Что за тело здесь описано, кому оно принадлежит и чего хочет? Это тело-минерал (словечко самого Платонова), последняя стадия влечения к смерти. То есть это какая-то олицетворенная психотелесная абстракция, результат своего рода “сексуальной” редукции. Но в другом смысле это тело избыточно, чрезмерно. Его можно назвать телом избыточного неудовольствия. Вопрос в том, получает ли кто-либо извращенное, мазохистское удовольствие от этого неудовольствия, или Платонов обнаружил неведомую буржуазной чувственности область jenseits des Lustprinzips? Во всяком случае, это не то же самое, что фрейдистское “неудовольствие”, отличающееся от удовольствия только количественно24 и даже являющееся условием получения еще большего индивидуального наслаждения.
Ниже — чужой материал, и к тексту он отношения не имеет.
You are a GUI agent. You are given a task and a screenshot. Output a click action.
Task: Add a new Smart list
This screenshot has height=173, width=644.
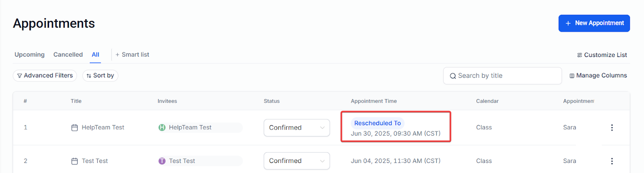pos(132,55)
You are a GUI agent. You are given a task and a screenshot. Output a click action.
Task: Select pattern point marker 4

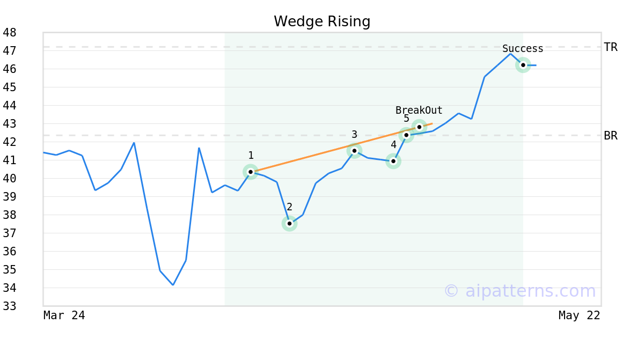[x=393, y=161]
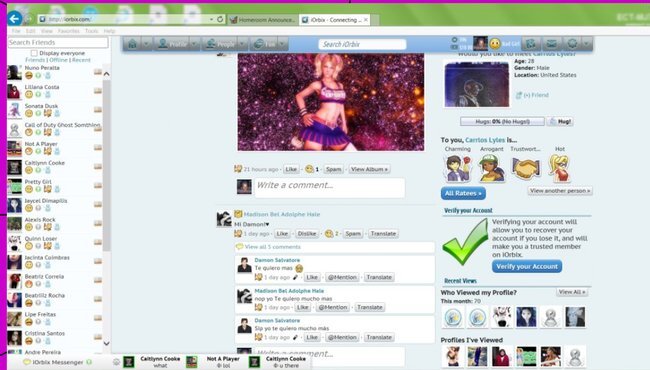
Task: Click the Search iOrbix input field
Action: [x=362, y=44]
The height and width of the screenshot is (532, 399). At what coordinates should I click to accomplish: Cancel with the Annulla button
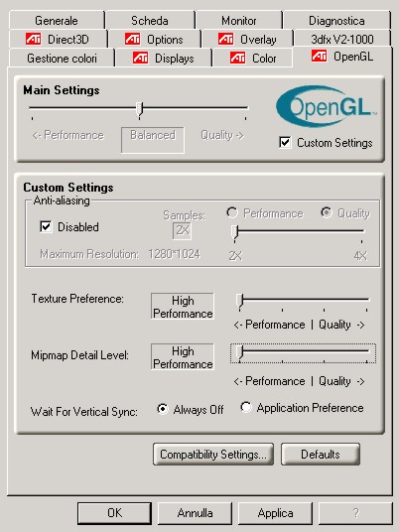(195, 513)
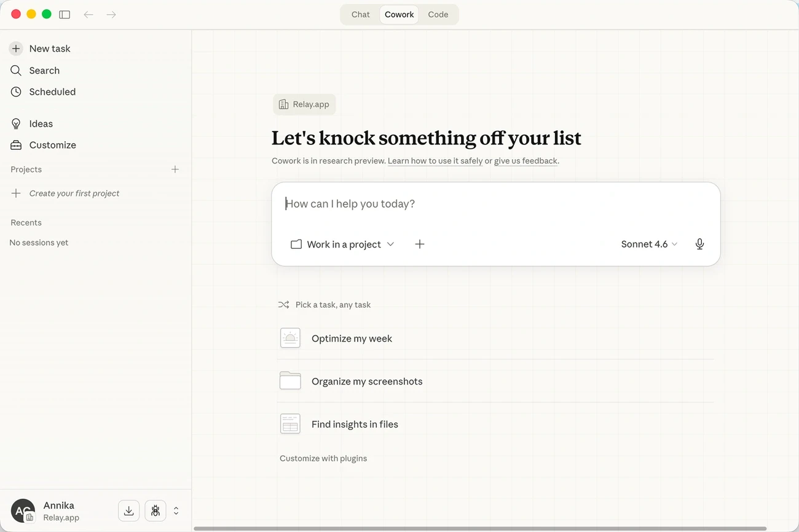Switch to the Code tab
The width and height of the screenshot is (799, 532).
pos(438,14)

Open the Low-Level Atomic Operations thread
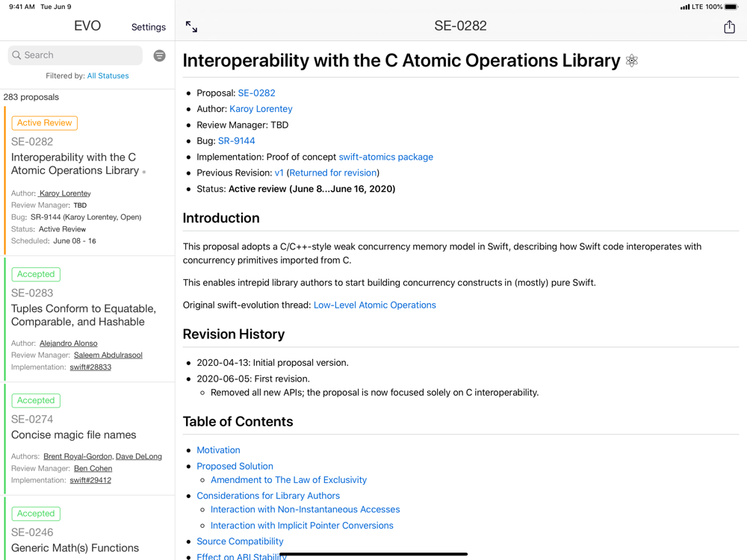[374, 305]

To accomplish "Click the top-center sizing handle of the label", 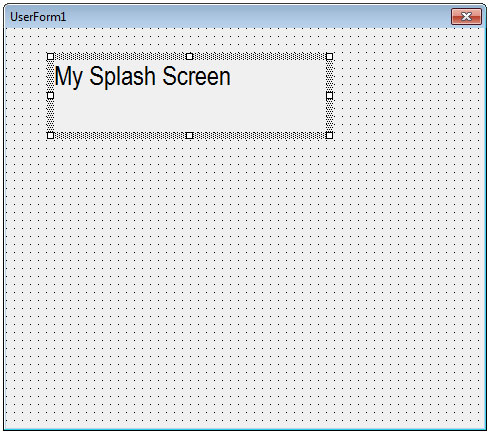I will [x=189, y=56].
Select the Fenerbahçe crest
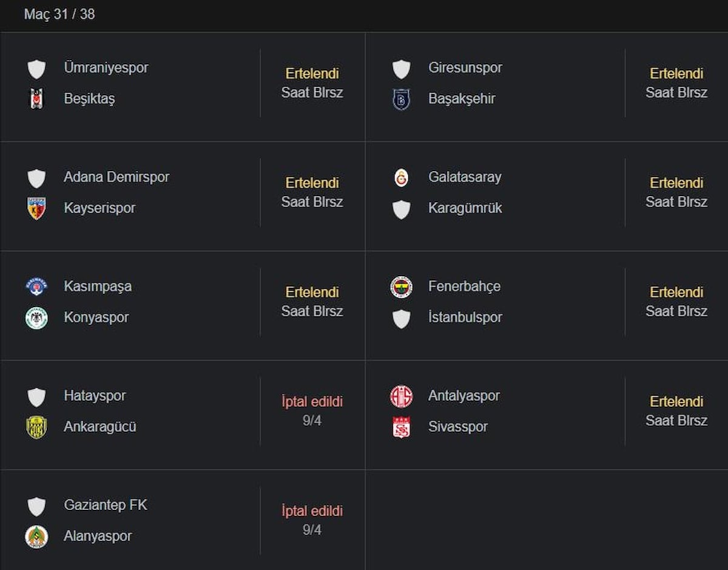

Телесные образы произведений Платонова было бы неверно рассматривать из некоего недостатка, дефицита. Ибо недостаток определяется всегда по отношению к норме целого. Скорее их можно (по контрасту) сравнить с батаевскими телами наслаждения, в отношении которых всякая норма изначально отклоняется. Но в отличие от перманентно оргазмирующих тел Батая, только претерпевающих некое действие в своем наличном состоянии (наслаждении), тела Платонова прямо взывают к сущностной метаморфозе, не связанной с наполнением или восполнением какой-либо утраты или повтором какого-то запретного удовольствия.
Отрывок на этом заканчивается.